◆ EXTRACT:
Necrotic lesions are caused by invasion of blood vessels leading to thrombosis and infarction. Though uncommon, cutaneous infections can become disseminated infections. Lesions extend into muscle, tendon, bone, and ultimately spread by the bloodstream to other organs. The brain is the most common site of secondary infection but necrotic lesions may also form in the spleen and heart.

==Risk factors for infection==
Any penetrating injury that breaks the skin barrier including; burns, injections, intravenous catheterization, and surgical wounds creates risk for developing mucormycosis. These types of situations, in combination with exposure to contaminated material, create opportunity for infection. In many cases of cutaneous mucormycosis, there exists no underlying medical condition.

There is elevated risk for developing mucormycosis in diabetic individuals. Patients with uncontrolled diabetes may develop diabetic ketoacidosis. This condition results in an acidic pH which makes serum iron more available, permitting the growth of Mucorales.

==Laboratory detection==
Tissue samples from necrotic lesions are examined by microscopy. The presence of aseptate branched hyphae in tissue is a hallmark of mucormycosis. Normally, culture of material from a biopsied lesion is used to recover and identify members of the Mucorales although blood cultures are often negative for these fungi. Cultures may be sterile despite clearing visible fungi in histological preparations. This may be due to hyphae becoming damaged during biopsy or ground up during laboratory procedures making growth in culture very difficult. Unlike many members of the Mucorales, species of Apophysomyces are often slow to sporulate, further complicating rapid culture-based identification. Definitive identification of A. variabilis requires phenotypic and genotypic analysis. Most modern case reports of A. variabilis infection have confirmed identifications against known strains by sequence similarity.

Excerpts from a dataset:
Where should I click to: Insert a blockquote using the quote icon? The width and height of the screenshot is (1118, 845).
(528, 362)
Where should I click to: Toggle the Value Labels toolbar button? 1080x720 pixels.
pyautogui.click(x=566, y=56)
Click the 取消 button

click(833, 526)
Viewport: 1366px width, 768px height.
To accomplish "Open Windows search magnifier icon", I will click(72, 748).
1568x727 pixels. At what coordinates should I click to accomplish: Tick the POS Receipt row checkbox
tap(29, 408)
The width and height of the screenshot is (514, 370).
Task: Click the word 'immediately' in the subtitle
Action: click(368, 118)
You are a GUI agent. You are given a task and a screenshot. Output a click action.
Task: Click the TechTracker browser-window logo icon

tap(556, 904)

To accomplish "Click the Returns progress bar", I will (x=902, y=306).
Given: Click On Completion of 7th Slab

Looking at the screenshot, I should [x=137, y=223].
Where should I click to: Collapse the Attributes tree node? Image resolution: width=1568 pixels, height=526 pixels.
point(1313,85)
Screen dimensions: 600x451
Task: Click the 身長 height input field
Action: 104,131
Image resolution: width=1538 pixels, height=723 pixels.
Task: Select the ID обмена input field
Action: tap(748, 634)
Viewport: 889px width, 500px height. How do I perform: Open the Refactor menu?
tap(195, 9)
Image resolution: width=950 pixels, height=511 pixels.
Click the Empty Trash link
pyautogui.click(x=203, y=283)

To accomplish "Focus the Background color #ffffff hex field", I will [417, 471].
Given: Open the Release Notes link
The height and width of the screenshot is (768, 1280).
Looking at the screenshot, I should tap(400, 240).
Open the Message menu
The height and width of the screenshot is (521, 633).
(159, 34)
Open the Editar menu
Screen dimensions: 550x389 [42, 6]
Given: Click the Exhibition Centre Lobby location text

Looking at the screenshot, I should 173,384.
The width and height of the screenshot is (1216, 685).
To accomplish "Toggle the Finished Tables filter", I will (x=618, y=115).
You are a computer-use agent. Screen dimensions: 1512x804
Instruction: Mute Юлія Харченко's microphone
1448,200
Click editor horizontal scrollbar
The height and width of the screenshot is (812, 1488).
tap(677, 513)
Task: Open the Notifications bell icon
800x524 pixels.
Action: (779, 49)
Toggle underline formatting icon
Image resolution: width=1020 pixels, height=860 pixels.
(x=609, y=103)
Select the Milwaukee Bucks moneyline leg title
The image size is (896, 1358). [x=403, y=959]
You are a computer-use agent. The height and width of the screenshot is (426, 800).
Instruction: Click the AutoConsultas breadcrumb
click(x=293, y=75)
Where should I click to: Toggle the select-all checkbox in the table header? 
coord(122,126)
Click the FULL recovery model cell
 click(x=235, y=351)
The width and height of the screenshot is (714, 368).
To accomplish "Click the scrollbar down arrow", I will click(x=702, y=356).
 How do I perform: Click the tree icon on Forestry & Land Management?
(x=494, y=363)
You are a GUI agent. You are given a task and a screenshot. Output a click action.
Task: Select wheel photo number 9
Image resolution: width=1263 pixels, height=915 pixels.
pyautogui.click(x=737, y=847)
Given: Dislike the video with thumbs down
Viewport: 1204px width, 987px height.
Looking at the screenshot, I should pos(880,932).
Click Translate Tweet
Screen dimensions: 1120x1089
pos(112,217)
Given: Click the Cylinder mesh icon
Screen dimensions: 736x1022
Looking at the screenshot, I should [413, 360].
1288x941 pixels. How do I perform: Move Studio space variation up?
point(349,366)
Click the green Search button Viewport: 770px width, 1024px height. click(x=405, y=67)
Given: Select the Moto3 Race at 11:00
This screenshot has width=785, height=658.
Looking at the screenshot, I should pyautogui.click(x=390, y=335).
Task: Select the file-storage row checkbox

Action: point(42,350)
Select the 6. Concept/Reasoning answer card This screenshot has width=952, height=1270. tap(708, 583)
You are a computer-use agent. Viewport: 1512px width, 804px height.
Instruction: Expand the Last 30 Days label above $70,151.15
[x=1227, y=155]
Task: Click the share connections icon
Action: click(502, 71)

◆ EXERCISE INSTRUCTIONS:
• A. Output the part of the mucormycosis text between "There is elevated" and "growth of Mucorales.", inclusive.
• B. Answer these questions from the mucormycosis text:
(i) Which organ is the most common site of secondary infection?
(ii) What does the acidic pH of diabetic ketoacidosis make more available?
(iii) What finding in tissue is called a hallmark of mucormycosis?

◆ SOLUTIONS BELOW:
• A.
There is elevated risk for developing mucormycosis in diabetic individuals. Patients with uncontrolled diabetes may develop diabetic ketoacidosis. This condition results in an acidic pH which makes serum iron more available, permitting the growth of Mucorales.

• B.
(i) The brain
(ii) Serum iron
(iii) The presence of aseptate branched hyphae